* **Direction**
Put the records from the line with "The width and height of the screenshot is (500, 662)." to the line with "pos(400,57)" into a Markdown table with the columns Row and Record line, leaving out blank lines.

.....

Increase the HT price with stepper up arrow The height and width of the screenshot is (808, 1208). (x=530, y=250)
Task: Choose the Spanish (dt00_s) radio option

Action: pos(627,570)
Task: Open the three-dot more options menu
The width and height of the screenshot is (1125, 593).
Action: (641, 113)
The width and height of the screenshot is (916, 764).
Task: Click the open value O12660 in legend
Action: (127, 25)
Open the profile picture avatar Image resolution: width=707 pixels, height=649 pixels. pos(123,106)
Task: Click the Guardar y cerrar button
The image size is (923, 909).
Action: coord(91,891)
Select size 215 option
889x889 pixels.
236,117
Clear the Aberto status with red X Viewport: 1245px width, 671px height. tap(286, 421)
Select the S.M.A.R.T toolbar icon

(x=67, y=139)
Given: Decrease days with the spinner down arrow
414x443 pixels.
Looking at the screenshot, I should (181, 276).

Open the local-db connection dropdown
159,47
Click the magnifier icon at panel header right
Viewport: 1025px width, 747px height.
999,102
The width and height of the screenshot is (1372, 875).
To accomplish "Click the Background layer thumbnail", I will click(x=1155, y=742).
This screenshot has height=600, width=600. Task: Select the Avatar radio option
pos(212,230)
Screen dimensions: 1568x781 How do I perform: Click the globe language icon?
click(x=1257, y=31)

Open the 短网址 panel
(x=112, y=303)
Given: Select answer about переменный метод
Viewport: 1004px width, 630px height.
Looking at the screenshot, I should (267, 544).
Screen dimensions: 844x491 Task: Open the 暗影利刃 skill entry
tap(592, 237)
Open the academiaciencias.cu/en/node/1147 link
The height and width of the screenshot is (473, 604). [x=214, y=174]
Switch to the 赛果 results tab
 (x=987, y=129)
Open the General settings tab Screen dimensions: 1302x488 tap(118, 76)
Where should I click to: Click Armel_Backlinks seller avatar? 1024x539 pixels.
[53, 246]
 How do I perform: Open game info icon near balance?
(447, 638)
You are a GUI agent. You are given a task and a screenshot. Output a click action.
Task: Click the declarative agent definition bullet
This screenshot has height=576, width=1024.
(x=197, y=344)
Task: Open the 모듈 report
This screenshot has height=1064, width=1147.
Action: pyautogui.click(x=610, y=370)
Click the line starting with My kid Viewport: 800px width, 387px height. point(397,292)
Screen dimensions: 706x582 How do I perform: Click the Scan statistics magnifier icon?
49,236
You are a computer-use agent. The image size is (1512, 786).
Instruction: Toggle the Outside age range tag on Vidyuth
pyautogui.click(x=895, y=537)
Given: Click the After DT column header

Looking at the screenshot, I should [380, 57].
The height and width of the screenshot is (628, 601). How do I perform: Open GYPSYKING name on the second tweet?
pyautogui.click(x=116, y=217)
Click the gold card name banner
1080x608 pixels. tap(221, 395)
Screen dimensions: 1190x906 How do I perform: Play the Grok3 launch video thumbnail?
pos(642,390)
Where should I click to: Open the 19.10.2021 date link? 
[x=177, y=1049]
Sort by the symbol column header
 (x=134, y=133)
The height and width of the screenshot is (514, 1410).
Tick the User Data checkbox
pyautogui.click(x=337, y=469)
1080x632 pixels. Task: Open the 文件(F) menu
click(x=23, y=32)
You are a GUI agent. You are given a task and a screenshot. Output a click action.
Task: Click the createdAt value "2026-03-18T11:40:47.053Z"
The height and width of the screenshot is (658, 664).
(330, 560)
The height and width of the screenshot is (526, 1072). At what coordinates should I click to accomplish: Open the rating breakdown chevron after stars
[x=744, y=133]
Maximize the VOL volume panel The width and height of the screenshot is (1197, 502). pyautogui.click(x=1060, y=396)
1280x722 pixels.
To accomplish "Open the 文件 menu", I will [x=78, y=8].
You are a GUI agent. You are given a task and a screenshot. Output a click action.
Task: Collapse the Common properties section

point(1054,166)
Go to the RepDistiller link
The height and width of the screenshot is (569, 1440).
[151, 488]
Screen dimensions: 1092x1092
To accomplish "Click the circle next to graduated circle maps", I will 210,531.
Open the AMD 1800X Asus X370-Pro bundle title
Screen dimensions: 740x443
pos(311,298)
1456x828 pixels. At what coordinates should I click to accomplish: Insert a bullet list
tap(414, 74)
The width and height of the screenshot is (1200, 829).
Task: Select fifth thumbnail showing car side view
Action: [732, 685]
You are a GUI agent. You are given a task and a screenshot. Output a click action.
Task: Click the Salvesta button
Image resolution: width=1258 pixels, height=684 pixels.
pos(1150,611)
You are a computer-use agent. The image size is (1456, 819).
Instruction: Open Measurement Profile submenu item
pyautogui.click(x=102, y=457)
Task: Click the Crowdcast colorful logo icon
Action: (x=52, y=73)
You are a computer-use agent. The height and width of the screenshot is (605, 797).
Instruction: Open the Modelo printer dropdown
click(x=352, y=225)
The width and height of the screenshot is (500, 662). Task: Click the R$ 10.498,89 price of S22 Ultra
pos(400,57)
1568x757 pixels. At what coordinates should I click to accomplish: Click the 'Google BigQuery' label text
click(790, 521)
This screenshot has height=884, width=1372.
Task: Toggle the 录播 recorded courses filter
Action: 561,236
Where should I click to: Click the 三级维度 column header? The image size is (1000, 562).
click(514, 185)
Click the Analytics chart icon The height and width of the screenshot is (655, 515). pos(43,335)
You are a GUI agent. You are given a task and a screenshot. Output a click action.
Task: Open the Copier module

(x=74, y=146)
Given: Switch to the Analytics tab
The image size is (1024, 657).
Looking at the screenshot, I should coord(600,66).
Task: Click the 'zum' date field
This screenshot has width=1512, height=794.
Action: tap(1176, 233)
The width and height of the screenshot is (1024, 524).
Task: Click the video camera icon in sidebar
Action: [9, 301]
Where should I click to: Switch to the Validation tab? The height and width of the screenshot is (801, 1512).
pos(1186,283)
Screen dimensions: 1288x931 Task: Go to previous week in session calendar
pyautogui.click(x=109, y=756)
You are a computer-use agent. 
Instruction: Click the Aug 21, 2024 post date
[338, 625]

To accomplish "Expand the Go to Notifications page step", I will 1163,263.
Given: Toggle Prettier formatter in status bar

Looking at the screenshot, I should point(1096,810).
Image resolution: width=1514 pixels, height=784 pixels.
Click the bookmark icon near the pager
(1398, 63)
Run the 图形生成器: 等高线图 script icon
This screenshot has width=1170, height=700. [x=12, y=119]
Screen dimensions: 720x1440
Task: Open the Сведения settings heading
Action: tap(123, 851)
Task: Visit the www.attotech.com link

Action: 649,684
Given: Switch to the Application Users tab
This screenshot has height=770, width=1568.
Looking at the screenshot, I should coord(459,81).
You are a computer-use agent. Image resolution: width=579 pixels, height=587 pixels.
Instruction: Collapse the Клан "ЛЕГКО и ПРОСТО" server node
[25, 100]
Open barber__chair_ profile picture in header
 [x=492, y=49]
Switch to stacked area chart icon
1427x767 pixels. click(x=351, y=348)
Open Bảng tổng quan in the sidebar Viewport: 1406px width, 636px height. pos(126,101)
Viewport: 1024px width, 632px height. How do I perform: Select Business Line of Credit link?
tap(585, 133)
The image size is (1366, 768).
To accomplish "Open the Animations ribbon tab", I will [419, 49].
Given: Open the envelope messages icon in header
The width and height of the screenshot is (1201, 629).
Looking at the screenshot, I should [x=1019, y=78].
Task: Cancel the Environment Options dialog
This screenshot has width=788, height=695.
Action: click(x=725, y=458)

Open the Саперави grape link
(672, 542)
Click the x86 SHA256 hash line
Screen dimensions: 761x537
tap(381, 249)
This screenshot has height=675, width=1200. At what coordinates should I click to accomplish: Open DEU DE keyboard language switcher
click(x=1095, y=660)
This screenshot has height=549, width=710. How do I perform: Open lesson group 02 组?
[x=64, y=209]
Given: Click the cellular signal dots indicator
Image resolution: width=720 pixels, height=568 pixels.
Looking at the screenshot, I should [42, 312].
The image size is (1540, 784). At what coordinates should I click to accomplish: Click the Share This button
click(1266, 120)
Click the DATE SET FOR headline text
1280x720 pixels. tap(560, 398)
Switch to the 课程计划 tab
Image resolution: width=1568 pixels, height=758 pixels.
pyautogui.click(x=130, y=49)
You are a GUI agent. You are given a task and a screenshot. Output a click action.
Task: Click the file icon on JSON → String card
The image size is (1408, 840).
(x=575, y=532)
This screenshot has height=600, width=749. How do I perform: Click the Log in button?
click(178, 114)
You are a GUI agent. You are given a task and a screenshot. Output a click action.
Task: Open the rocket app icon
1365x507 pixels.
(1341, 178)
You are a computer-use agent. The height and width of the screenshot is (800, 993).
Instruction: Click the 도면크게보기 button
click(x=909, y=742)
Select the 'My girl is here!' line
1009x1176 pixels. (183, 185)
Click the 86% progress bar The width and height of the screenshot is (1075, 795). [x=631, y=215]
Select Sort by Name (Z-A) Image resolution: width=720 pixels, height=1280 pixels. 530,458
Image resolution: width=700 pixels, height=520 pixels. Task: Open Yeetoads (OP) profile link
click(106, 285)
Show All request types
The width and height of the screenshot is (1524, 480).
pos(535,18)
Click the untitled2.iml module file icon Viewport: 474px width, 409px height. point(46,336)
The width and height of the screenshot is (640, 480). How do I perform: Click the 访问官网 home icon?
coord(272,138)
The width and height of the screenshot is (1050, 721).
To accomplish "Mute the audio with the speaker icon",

.....

* **Response to this exercise**
| Row | Record line |
|---|---|
| 1 | The width and height of the screenshot is (500, 662). Task: Click the R$ 10.498,89 price of S22 Ultra |
| 2 | pos(400,57) |